**RECORDS TO PROCESS:**
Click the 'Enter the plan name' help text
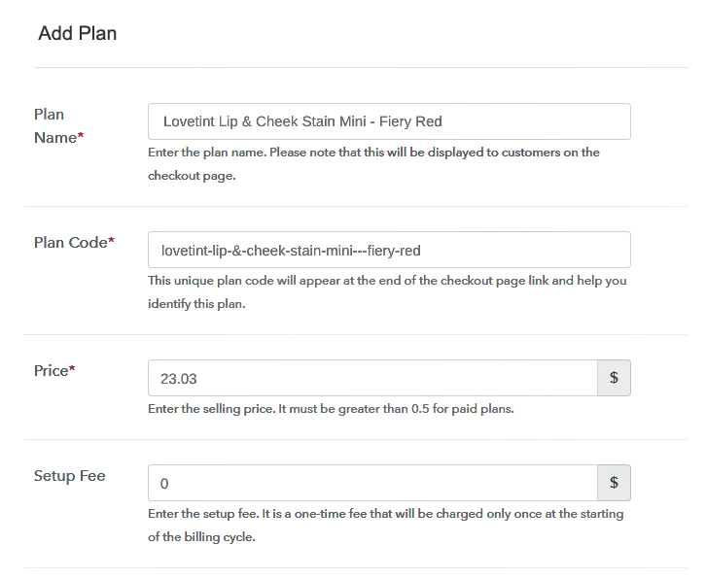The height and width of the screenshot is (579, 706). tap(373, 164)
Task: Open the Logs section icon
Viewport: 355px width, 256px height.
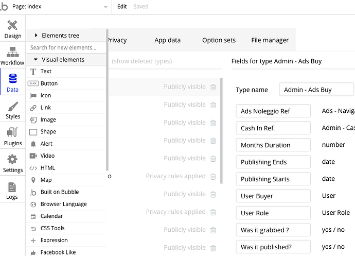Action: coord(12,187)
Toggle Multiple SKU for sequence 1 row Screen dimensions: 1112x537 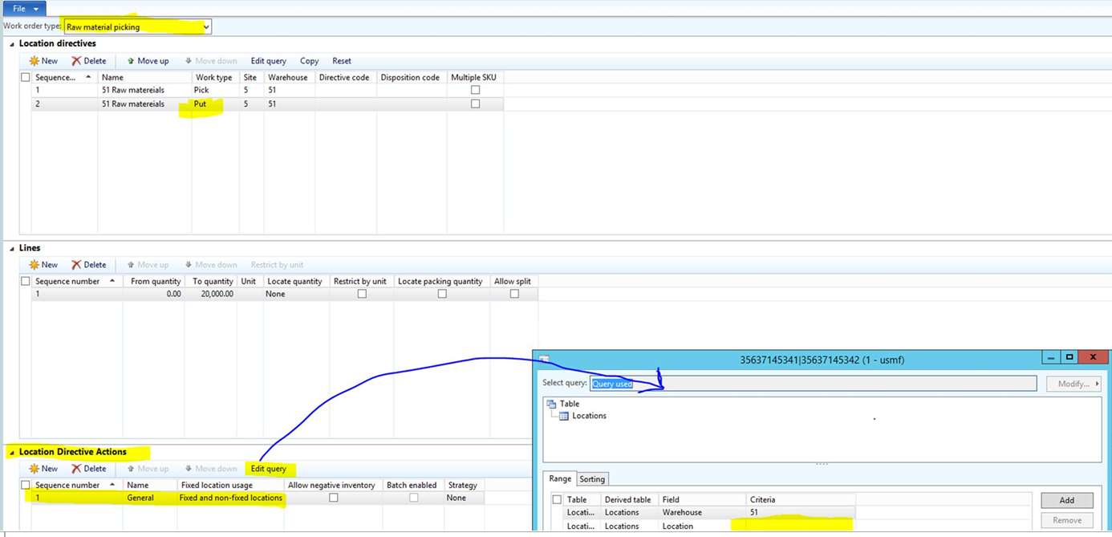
==
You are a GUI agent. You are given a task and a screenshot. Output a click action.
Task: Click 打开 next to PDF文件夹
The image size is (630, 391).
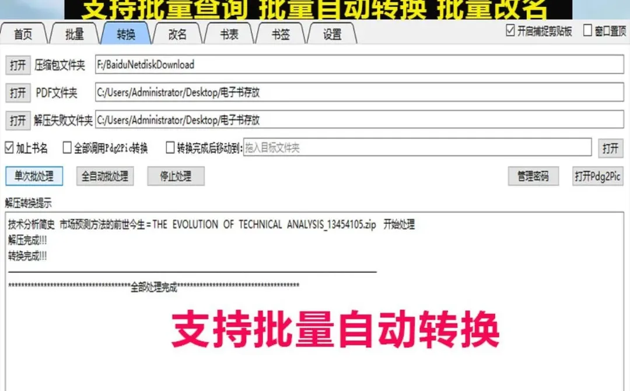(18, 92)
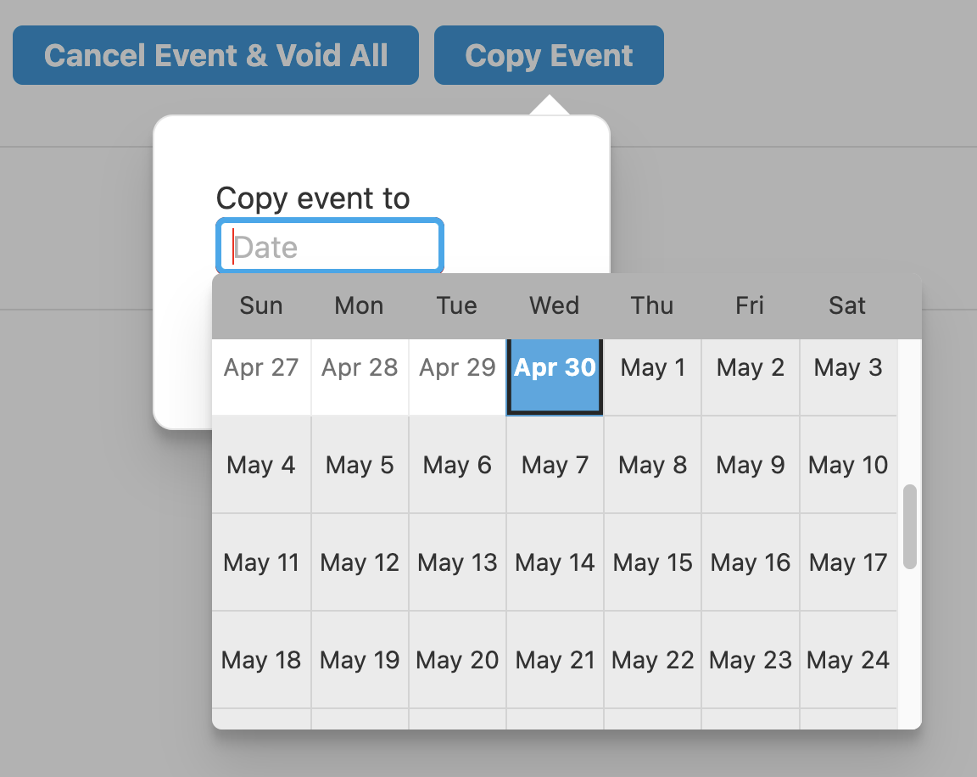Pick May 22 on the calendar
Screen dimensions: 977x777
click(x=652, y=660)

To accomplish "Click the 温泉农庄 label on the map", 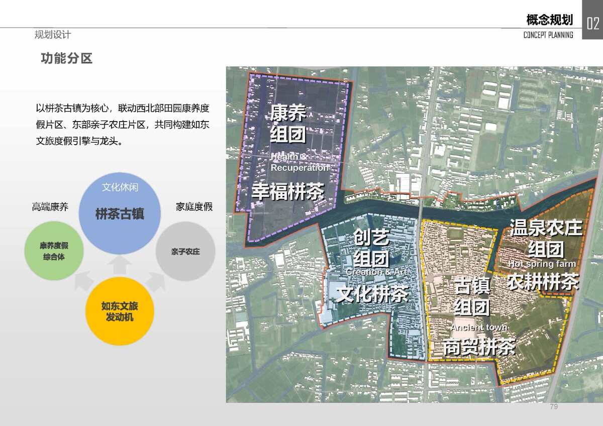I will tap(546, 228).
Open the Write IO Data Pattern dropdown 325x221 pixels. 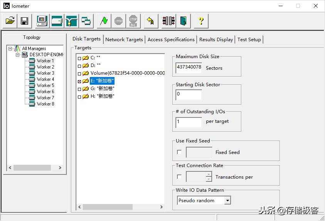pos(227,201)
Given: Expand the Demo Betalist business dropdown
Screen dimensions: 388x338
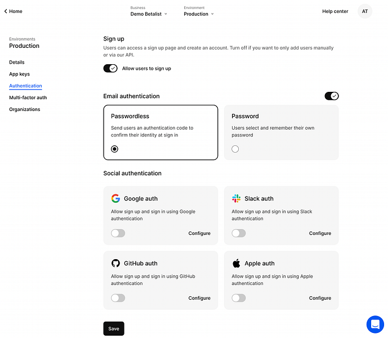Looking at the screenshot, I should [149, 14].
* * *
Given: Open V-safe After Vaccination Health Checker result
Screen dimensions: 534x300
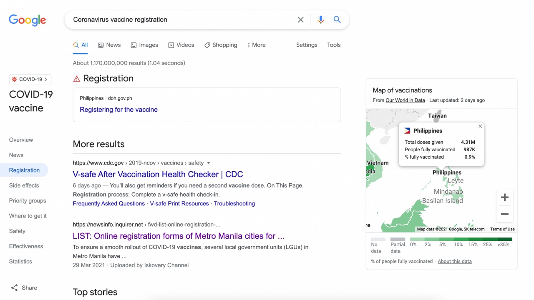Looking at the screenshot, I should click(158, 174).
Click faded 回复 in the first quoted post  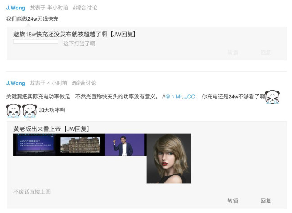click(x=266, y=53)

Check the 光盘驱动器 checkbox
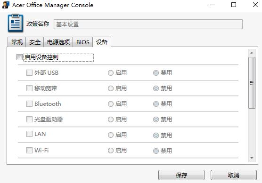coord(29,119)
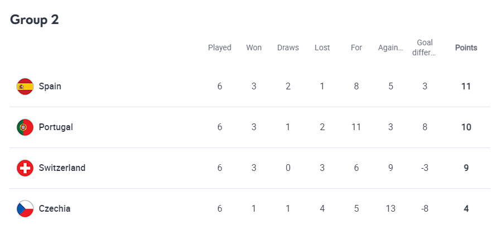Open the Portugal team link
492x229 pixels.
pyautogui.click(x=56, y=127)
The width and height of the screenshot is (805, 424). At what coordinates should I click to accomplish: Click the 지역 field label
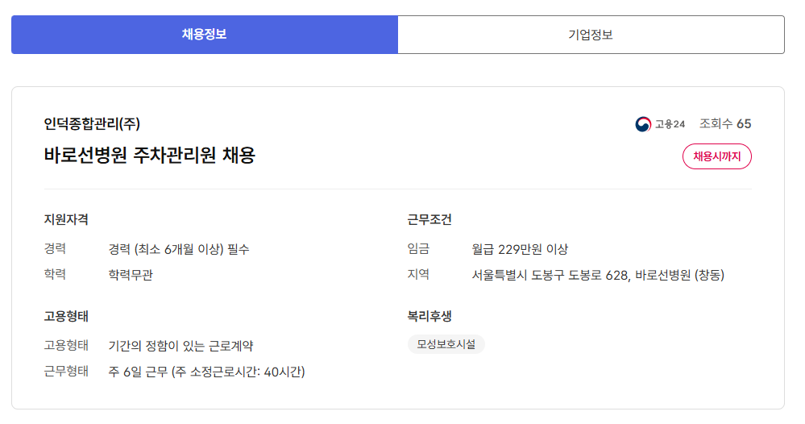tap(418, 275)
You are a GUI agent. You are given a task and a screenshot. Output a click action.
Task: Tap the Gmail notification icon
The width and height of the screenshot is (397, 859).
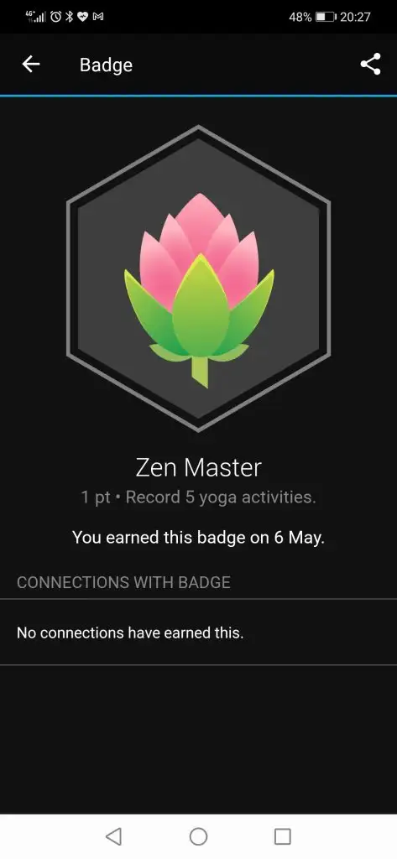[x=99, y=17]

**TASK TO COMPLETE:** The lines you need are those holding the word "icon"; copy each of them from the material above.

**EXERCISE SOLUTION:**
Task: Open the Logs section icon
Task: Tap the Gmail notification icon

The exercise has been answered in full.